Postive Semidefinite and Sum of Squares Biquadratic Polynomials

Abstract

Hilbert proved in 1888 that a positive semi-definite (PSD) homogeneous quartic polynomial of three variables always can be expressed as the sum of squares (SOS) of three quadratic polynomials, and a psd homogeneous quartic polynomial of four variables may not be sos. Only after 87 years, in 1975, Choi gave the explicit expression of such a psd-not-sos (PNS) homogeneous quartic polynomial of four variables. An m × n biquadratic polynomial is a homogeneous quartic polynomial of m+n variables.

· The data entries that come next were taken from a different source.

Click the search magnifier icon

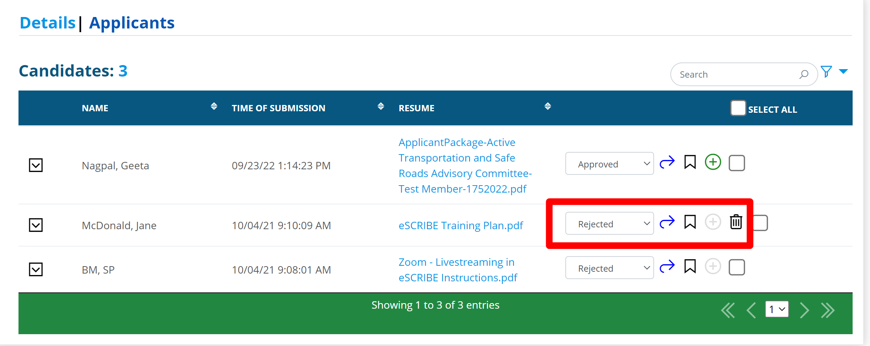coord(804,74)
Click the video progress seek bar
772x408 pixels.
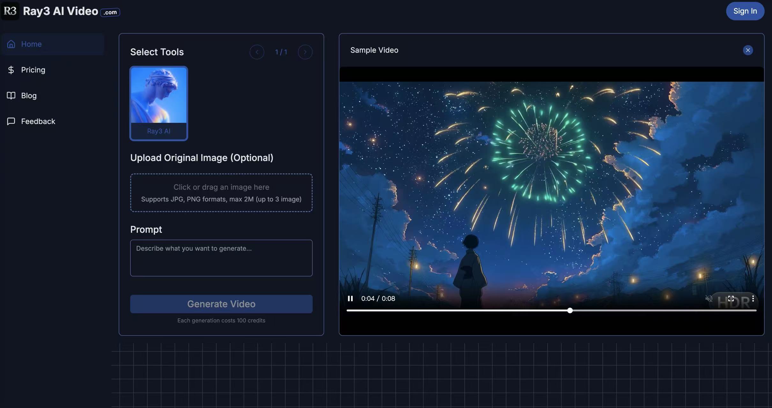(478, 310)
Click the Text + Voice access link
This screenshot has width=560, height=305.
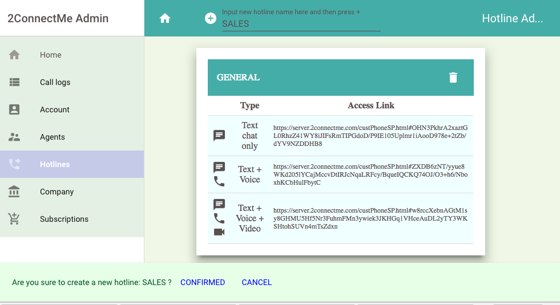[370, 174]
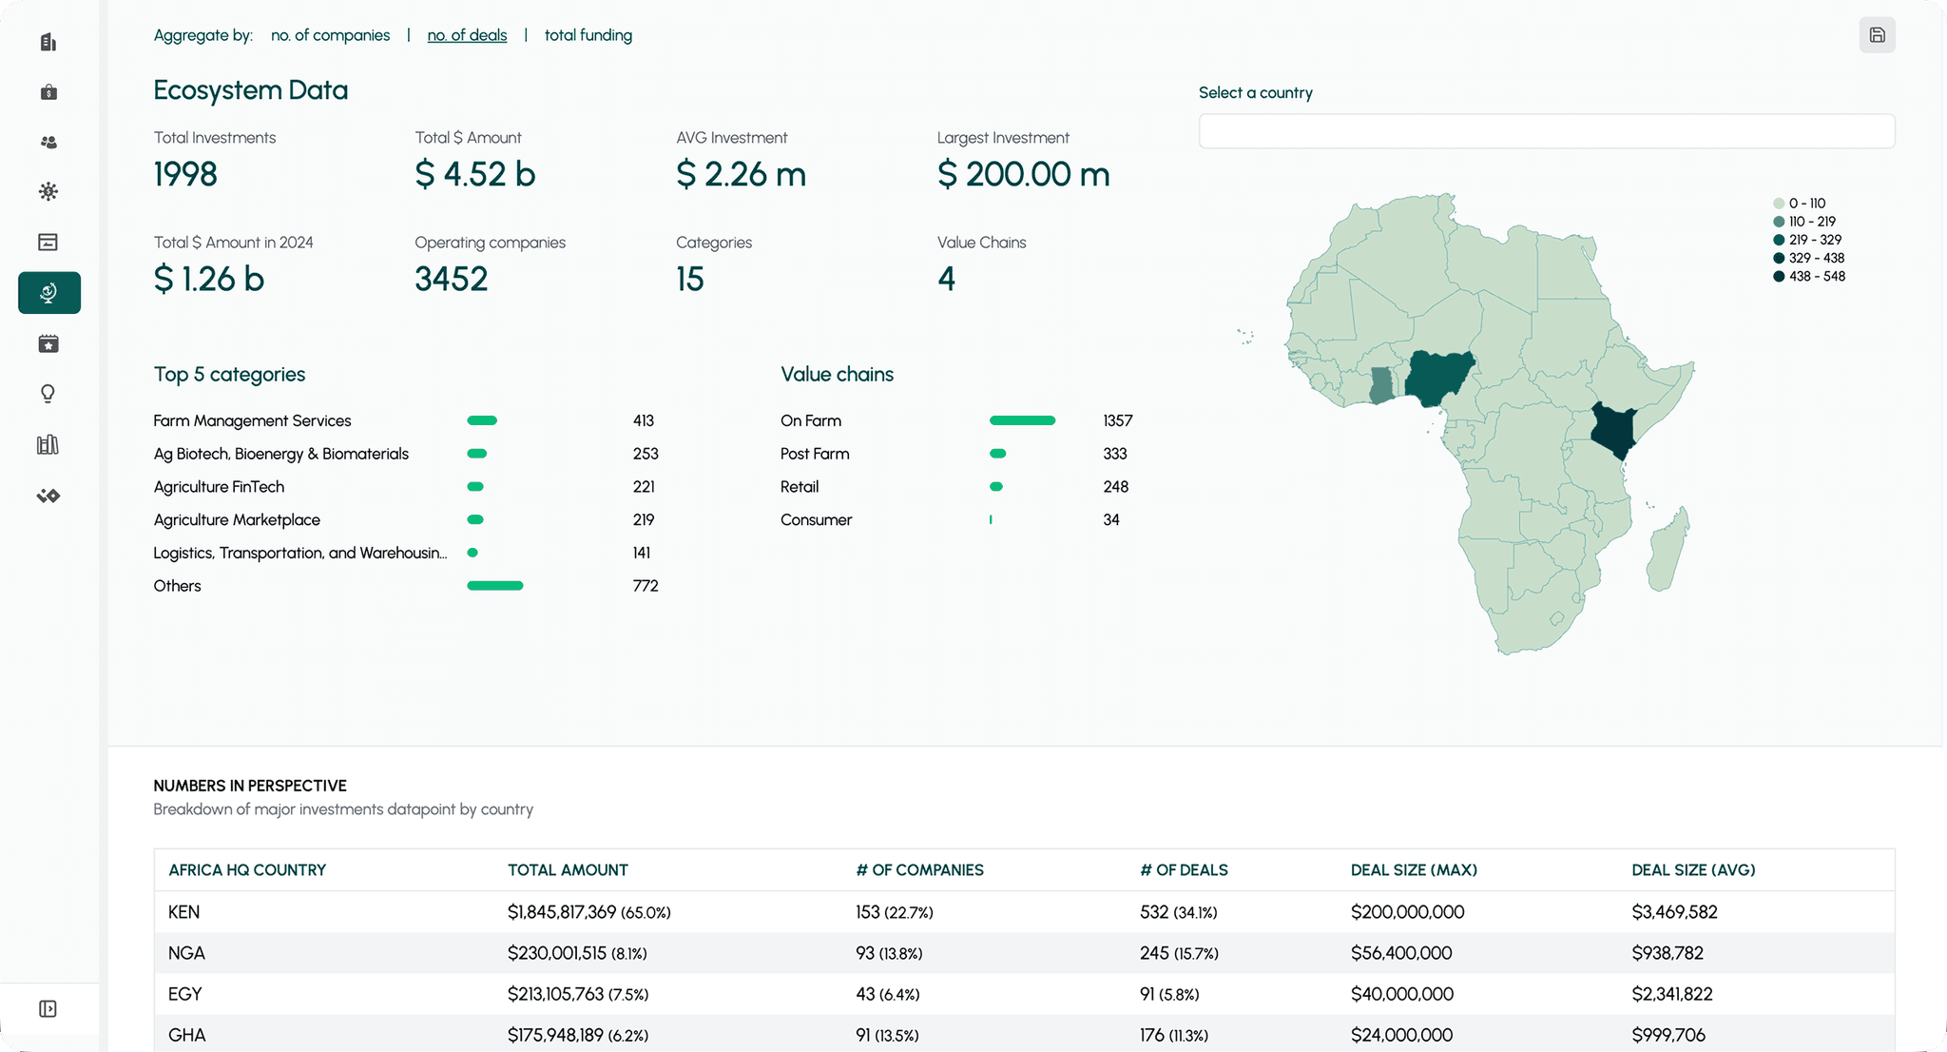
Task: Open the investors people icon in the sidebar
Action: (x=48, y=141)
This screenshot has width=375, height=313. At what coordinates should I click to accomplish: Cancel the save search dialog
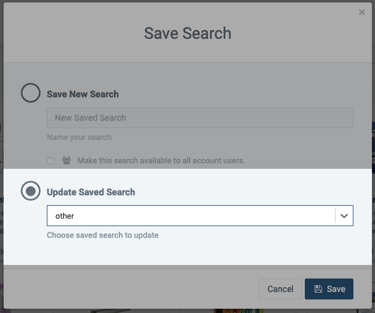[x=280, y=289]
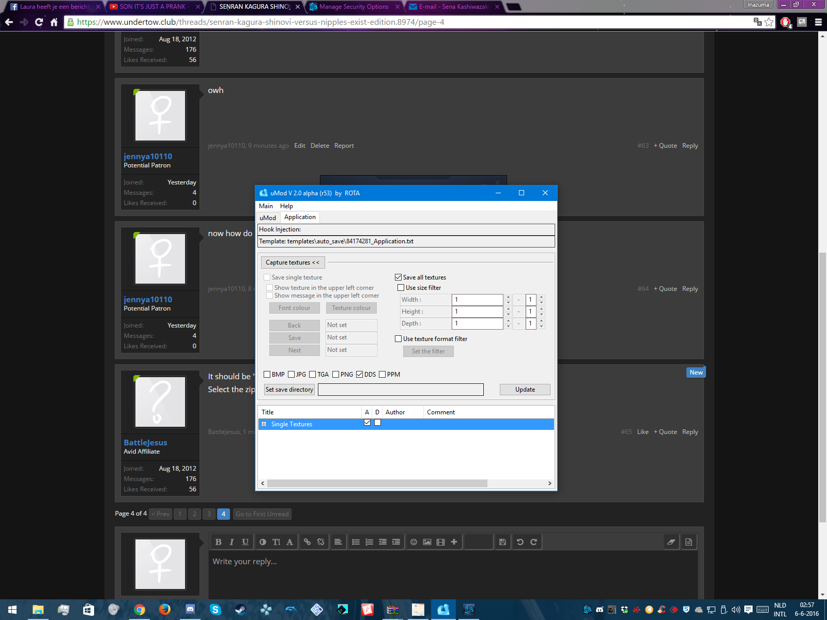Click the Italic formatting icon
Image resolution: width=827 pixels, height=620 pixels.
(232, 542)
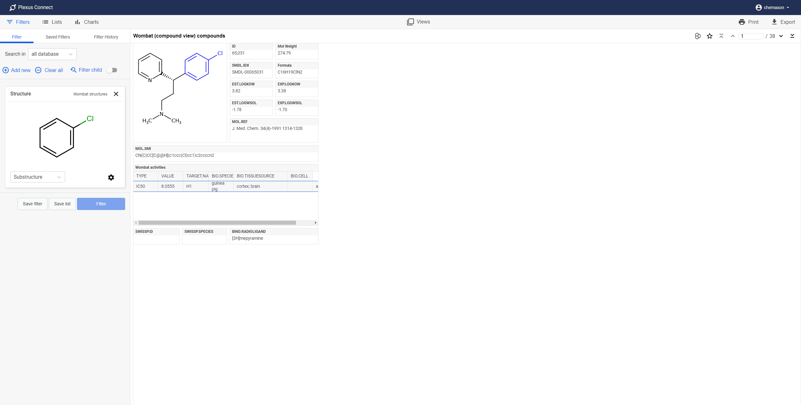Viewport: 801px width, 405px height.
Task: Switch to the Filter History tab
Action: point(105,36)
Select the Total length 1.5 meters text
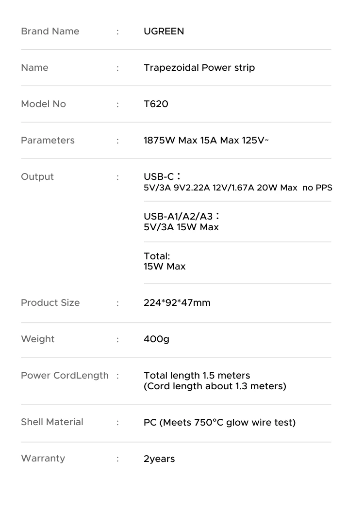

In this paper, we show that an m × n biquadratic polynomial can be expressed as a tripartite homogeneous quartic polynomial of m+n-1 variables. Therefore, by Hilbert's theorem, a 2 × 2 PSD biquadratic polynomial can be expressed as the sum of squares of three quadratic polynomials. This improves the result of Calder\'on in 1973, who proved that a 2 × 2 biquadratic polynomial can be expressed as the sum of squares of nine quadratic polynomials. Furthermore, we present a necessary and sufficient condition for an m × n psd biquadratic polynomial to be sos, and show that if such a polynomial is sos, then its sos rank is at most mn. Then we give a constructive proof of the sos form of a 2 × 2 psd biquadratic polynomial in three cases.